**PASSAGE**.
★ ★ ★ ★ ★ ★ ★

GENIE: Higher-Order Denoising Diffusion Solvers NeurIPS 2022
April 25, 2023 · View on GitHub
Requirements
GENIE is built using PyTorch 1.11.0 and CUDA 11.3. Please use the following command to install the requirements:
pip install -r requirements.txt
Optionally, you may also install NVIDIA Apex. The Adam optimizer from this library is faster than PyTorch's native Adam.
Pretrained checkpoints
We provide pre-trained checkpoints for all models presented in the paper. Note that the CIFAR-10 base diffusion model is taken from the ScoreSDE repo.

★ ★ ★ ★ ★ ★ ★

**EXERCISE TASKS**.
- A) From the GENIE README, print the passage starting with "Pretrained checkpoints" and going on through "the ScoreSDE repo.".
- B) State whether each statement below agrees with the GENIE README, answering yes or no and quoting the deciding words: (i) Installing NVIDIA Apex is required to run GENIE. (ii) The Adam optimizer from NVIDIA Apex is faster than PyTorch's native Adam. (iii) The CIFAR-10 base diffusion model was trained as part of the GENIE project.

**EXTRACTED MATERIAL**.

★ ★ ★ ★ ★ ★ ★

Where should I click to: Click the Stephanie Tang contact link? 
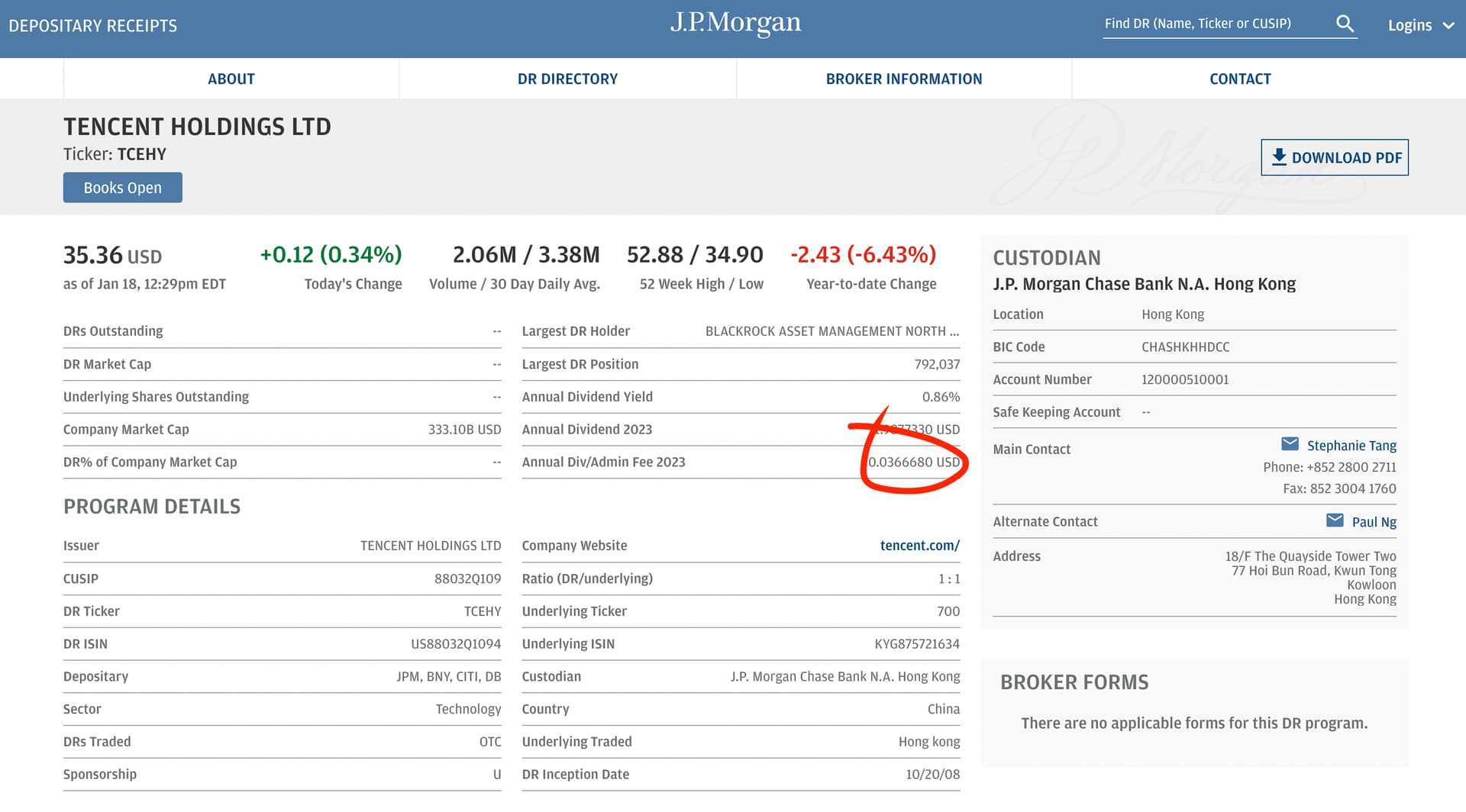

★ ★ ★ ★ ★ ★ ★

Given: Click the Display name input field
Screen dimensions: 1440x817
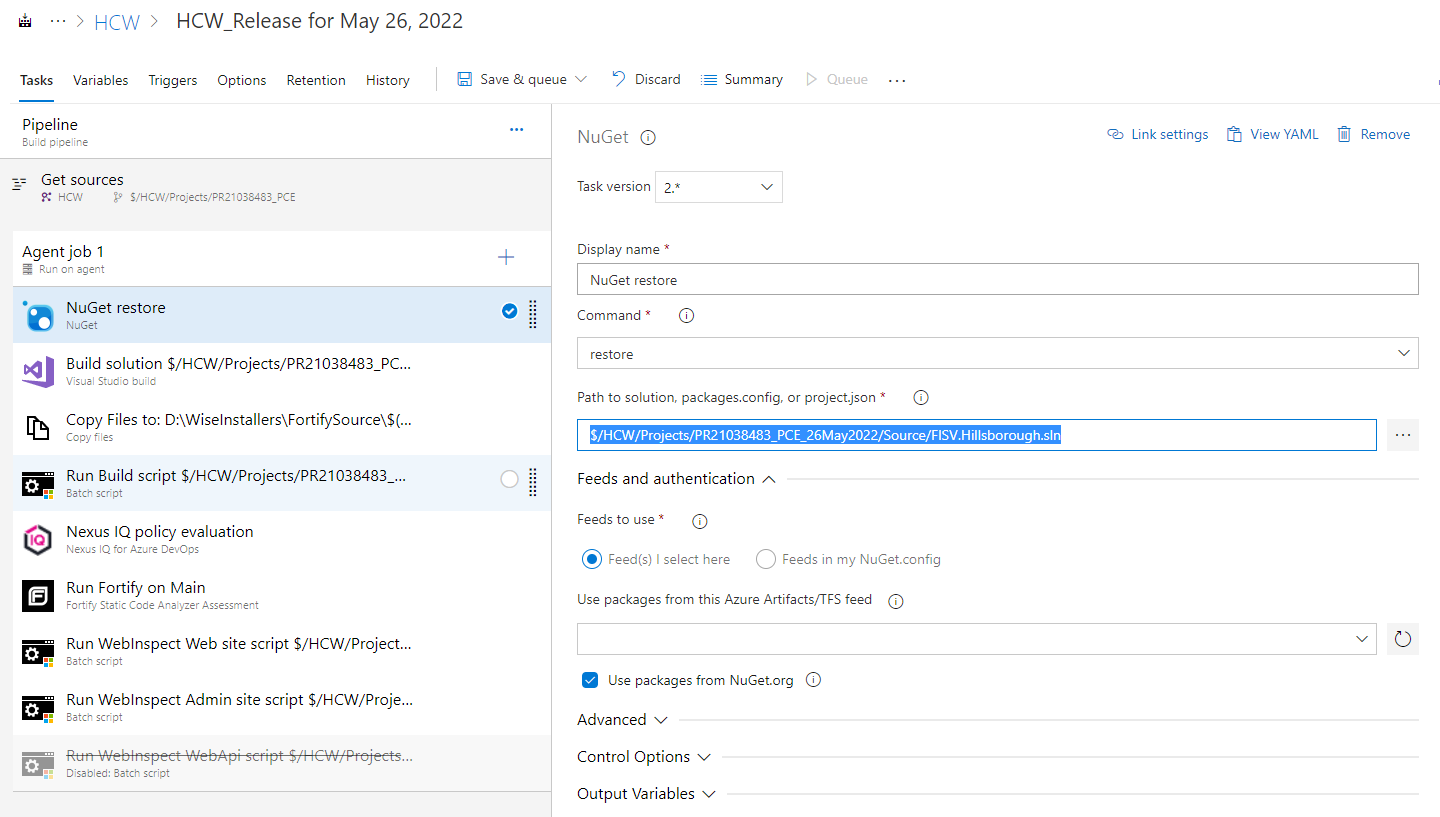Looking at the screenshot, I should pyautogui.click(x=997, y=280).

★ ★ ★ ★ ★ ★ ★

**RESPONSES IN ORDER**.
- A)
Pretrained checkpoints
We provide pre-trained checkpoints for all models presented in the paper. Note that the CIFAR-10 base diffusion model is taken from the ScoreSDE repo.

- B)
(i) No: "Optionally, you may also install NVIDIA Apex."
(ii) Yes: "The Adam optimizer from this library is faster than PyTorch's native Adam."
(iii) No: "Note that the CIFAR-10 base diffusion model is taken from the ScoreSDE repo."